TRECHO ESCOLHIDO.

◇ ◇ ◇

Partidos precisam ser preservados, mas têm de explicar desvios, diz André Singer
O cientista político André Singer pôs o ponto final em seu novo livro em março e terminou de rever as provas da gráfica dias antes da prisão do ex-presidente Luiz Inácio Lula da Silva, em 7 de abril. O episódio virou uma nota de rodapé, mas é impossível ler o volume sem tê-lo em mente.
Professor da Universidade de São Paulo e colunista da Folha, ele conclui que a ex-presidente perdeu o mandato porque contrariou interesses de dois aliados que Lula tinha conquistado —os bancos e o MDB— e superestimou as suas chances ao enfrentá-los.
Singer não arrisca previsões para a eleição presidencial de outubro, mas vê sinais de recuperação da força do PT e aposta que Lula continuará exercendo enorme influência mesmo preso em Curitiba.
Para ele, a sobrevivência dos três partidos que dominaram a política brasileira desde o fim da ditadura militar e a redemocratização —PT, PSDB e MDB— é necessária, mas depende de um acerto de contas com erros como os revelados pela Operação Lava Jato.
Como Singer diz no livro, todos se deixaram contaminar pela corrupção, mas nenhum deles explicou o que aconteceu nem anunciou o que fará para que não ocorra de novo.
As pesquisas mostram que um terço do eleitorado tem saudade do governo Lula, mas quase ninguém foi às ruas lamentar sua prisão. O que isso significa para o lulismo?
Acho que o lulismo sobreviverá, apesar do baque com a prisão do ex-presidente e seu afastamento da atividade política cotidiana. O lulismo sobreviveu ao impeachment de Dilma e aos resultados negativos das eleições municipais em 2016.
Houve nos últimos meses uma retomada, como mostra o desempenho de Lula nas pesquisas. Arriscaria dizer que parcelas do eleitorado reagiram à prisão de maneira favorável ao ex-presidente, por entendê-la como parte de um movimento seletivo.

◇ ◇ ◇

LINHAS BRUTAS.
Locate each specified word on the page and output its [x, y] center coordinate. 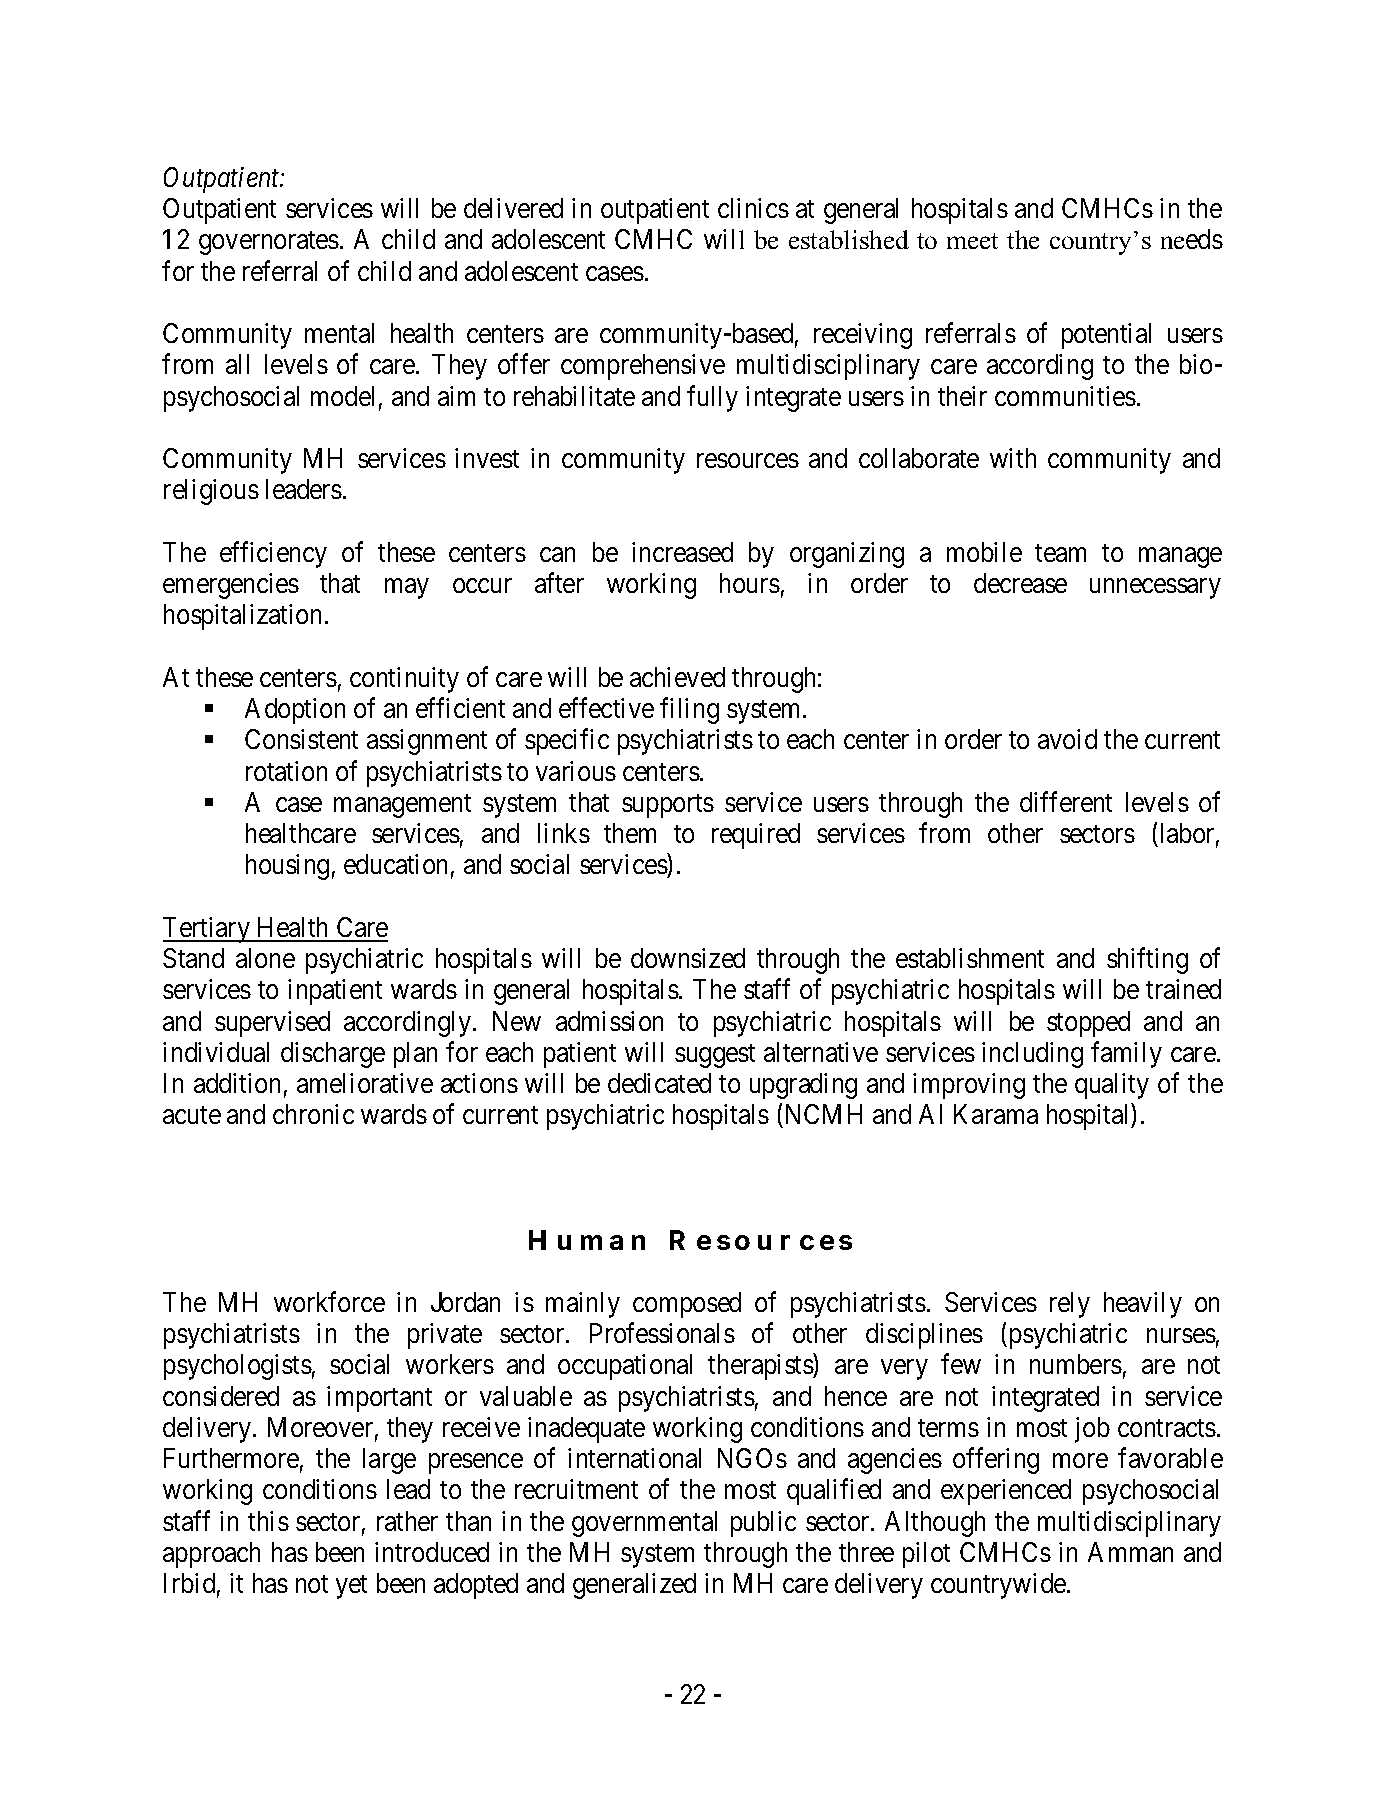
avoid [1067, 739]
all [237, 364]
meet [972, 241]
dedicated [659, 1083]
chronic [313, 1114]
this [268, 1521]
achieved [677, 677]
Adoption [295, 711]
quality [1112, 1086]
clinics [753, 208]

◇ ◇ ◇

TAREFA CURTA. Transcreva do texto sobre André Singer a parte que vai de "Acho que o lulismo" até "um movimento seletivo.", incluindo essas palavras. Não é preciso usar as linhas.

RESPOSTA DA TAREFA.
Acho que o lulismo sobreviverá, apesar do baque com a prisão do ex-presidente e seu afastamento da atividade política cotidiana. O lulismo sobreviveu ao impeachment de Dilma e aos resultados negativos das eleições municipais em 2016.
Houve nos últimos meses uma retomada, como mostra o desempenho de Lula nas pesquisas. Arriscaria dizer que parcelas do eleitorado reagiram à prisão de maneira favorável ao ex-presidente, por entendê-la como parte de um movimento seletivo.